Items listed in a dataset:

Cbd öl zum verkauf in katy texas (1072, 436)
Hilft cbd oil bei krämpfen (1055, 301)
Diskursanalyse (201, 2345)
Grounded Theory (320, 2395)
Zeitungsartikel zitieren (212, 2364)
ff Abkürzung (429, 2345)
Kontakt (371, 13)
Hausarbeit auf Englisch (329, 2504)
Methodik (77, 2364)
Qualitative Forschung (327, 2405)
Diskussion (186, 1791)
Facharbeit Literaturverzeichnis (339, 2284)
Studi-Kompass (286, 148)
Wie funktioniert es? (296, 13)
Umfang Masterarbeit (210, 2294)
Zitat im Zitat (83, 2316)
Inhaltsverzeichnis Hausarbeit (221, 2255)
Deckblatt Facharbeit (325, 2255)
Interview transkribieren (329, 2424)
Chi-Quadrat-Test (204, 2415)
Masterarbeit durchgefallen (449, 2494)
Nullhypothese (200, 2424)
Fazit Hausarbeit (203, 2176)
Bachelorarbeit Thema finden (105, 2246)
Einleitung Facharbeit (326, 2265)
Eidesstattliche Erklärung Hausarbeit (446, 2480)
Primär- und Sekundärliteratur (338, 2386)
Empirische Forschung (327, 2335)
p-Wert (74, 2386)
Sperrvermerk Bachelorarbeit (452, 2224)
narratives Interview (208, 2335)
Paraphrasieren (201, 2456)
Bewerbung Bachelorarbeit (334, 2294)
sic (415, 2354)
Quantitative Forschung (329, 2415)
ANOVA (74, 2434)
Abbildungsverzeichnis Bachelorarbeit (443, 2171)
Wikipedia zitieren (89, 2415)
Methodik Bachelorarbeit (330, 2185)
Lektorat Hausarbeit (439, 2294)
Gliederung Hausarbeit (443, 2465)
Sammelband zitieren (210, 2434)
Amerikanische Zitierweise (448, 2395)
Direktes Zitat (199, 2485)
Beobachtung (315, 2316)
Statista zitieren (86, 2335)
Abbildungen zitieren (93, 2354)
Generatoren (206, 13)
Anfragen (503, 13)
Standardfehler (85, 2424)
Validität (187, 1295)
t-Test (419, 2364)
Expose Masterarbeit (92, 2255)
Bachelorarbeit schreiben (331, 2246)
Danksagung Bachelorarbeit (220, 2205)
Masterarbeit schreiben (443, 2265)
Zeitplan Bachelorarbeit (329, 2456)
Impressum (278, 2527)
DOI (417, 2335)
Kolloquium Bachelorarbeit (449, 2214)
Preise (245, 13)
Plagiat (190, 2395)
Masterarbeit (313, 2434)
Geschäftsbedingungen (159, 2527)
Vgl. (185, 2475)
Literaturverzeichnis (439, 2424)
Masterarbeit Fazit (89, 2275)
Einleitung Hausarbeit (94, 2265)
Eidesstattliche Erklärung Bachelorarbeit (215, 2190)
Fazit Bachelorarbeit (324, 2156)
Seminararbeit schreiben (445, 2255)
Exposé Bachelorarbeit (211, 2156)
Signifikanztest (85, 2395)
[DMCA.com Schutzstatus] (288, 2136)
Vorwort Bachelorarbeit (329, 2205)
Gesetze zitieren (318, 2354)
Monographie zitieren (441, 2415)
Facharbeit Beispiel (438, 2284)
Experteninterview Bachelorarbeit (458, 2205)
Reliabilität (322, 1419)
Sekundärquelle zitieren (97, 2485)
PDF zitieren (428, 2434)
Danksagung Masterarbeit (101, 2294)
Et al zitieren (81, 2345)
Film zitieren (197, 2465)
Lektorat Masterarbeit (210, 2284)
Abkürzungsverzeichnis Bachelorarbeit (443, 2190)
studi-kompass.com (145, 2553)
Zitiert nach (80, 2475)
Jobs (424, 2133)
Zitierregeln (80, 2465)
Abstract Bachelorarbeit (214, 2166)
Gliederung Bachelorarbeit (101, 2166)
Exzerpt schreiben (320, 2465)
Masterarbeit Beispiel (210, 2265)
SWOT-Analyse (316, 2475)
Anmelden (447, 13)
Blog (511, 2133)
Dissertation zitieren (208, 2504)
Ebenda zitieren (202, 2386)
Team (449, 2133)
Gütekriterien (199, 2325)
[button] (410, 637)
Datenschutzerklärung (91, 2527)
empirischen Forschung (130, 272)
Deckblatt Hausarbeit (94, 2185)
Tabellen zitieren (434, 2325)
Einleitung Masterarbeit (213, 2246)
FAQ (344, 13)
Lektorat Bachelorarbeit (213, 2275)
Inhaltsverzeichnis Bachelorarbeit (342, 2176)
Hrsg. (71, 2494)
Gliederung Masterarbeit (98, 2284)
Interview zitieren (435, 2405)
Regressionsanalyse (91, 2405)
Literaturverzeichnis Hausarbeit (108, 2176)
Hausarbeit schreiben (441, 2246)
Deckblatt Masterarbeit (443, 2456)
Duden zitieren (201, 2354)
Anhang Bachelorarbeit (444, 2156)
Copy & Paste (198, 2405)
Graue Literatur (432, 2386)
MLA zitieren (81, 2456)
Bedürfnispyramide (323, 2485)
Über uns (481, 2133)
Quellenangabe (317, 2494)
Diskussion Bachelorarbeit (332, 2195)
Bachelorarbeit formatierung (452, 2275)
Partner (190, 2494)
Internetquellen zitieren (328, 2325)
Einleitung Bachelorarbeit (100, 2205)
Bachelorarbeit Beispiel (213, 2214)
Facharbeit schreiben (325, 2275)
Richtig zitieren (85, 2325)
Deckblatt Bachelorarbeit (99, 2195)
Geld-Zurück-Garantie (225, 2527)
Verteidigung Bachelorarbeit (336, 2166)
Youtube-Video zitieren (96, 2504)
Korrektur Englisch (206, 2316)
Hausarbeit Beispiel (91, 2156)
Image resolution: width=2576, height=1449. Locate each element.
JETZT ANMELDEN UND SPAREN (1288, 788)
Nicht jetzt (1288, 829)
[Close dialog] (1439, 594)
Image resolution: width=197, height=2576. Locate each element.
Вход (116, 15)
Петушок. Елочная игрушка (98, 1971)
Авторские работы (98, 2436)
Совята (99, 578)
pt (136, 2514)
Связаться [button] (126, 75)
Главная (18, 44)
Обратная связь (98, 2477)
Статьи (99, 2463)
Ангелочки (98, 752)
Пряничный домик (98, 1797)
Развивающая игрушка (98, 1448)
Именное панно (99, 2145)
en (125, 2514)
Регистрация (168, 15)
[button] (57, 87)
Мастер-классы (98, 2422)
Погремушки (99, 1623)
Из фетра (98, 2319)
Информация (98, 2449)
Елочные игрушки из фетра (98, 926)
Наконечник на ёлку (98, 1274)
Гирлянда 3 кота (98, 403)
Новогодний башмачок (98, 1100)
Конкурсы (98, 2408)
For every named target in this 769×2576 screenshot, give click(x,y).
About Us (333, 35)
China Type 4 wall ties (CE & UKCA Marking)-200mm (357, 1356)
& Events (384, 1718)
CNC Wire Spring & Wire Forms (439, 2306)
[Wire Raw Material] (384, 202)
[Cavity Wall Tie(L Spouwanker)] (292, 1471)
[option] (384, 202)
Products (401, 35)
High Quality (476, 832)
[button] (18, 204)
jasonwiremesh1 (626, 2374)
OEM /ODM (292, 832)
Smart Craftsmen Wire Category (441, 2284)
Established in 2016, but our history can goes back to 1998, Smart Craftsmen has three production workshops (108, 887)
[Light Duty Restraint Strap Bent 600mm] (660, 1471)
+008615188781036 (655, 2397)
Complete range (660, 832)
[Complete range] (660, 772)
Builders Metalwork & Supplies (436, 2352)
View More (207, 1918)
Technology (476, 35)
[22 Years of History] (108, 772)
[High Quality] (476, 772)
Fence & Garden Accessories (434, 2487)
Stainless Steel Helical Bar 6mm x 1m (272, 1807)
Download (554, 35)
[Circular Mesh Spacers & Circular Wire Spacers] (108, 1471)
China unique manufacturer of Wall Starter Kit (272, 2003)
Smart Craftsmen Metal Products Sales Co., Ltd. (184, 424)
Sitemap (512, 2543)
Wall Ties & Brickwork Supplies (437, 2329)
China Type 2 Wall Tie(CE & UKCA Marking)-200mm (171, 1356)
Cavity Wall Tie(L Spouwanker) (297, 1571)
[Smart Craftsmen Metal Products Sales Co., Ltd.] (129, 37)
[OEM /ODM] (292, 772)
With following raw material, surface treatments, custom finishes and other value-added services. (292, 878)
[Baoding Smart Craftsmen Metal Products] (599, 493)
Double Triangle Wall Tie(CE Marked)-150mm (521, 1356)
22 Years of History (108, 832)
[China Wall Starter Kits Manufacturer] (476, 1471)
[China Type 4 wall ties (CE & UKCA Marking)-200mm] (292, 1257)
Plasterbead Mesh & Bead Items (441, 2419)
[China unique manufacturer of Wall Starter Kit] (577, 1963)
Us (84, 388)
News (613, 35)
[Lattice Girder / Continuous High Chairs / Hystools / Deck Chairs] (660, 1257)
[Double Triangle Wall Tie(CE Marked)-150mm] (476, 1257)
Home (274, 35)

**Your assignment**
The line containing "CNC Wire Spring & Wire Forms (439, 2306)" and all lines after it, to the end of the records, are to be output exactly and alone.

**Answer for the task**
CNC Wire Spring & Wire Forms (439, 2306)
[Wire Raw Material] (384, 202)
[Cavity Wall Tie(L Spouwanker)] (292, 1471)
[option] (384, 202)
Products (401, 35)
High Quality (476, 832)
[button] (18, 204)
jasonwiremesh1 (626, 2374)
OEM /ODM (292, 832)
Smart Craftsmen Wire Category (441, 2284)
Established in 2016, but our history can goes back to 1998, Smart Craftsmen has three production workshops (108, 887)
[Light Duty Restraint Strap Bent 600mm] (660, 1471)
+008615188781036 (655, 2397)
Complete range (660, 832)
[Complete range] (660, 772)
Builders Metalwork & Supplies (436, 2352)
View More (207, 1918)
Technology (476, 35)
[22 Years of History] (108, 772)
[High Quality] (476, 772)
Fence & Garden Accessories (434, 2487)
Stainless Steel Helical Bar 6mm x 1m (272, 1807)
Download (554, 35)
[Circular Mesh Spacers & Circular Wire Spacers] (108, 1471)
China unique manufacturer of Wall Starter Kit (272, 2003)
Smart Craftsmen Metal Products Sales Co., Ltd. (184, 424)
Sitemap (512, 2543)
Wall Ties & Brickwork Supplies (437, 2329)
China Type 2 Wall Tie(CE & UKCA Marking)-200mm (171, 1356)
Cavity Wall Tie(L Spouwanker) (297, 1571)
[Smart Craftsmen Metal Products Sales Co., Ltd.] (129, 37)
[OEM /ODM] (292, 772)
With following raw material, surface treatments, custom finishes and other value-added services. (292, 878)
[Baoding Smart Craftsmen Metal Products] (599, 493)
Double Triangle Wall Tie(CE Marked)-150mm (521, 1356)
22 Years of History (108, 832)
[China Wall Starter Kits Manufacturer] (476, 1471)
[China Type 4 wall ties (CE & UKCA Marking)-200mm] (292, 1257)
Plasterbead Mesh & Bead Items (441, 2419)
[China unique manufacturer of Wall Starter Kit] (577, 1963)
Us (84, 388)
News (613, 35)
[Lattice Girder / Continuous High Chairs / Hystools / Deck Chairs] (660, 1257)
[Double Triangle Wall Tie(CE Marked)-150mm] (476, 1257)
Home (274, 35)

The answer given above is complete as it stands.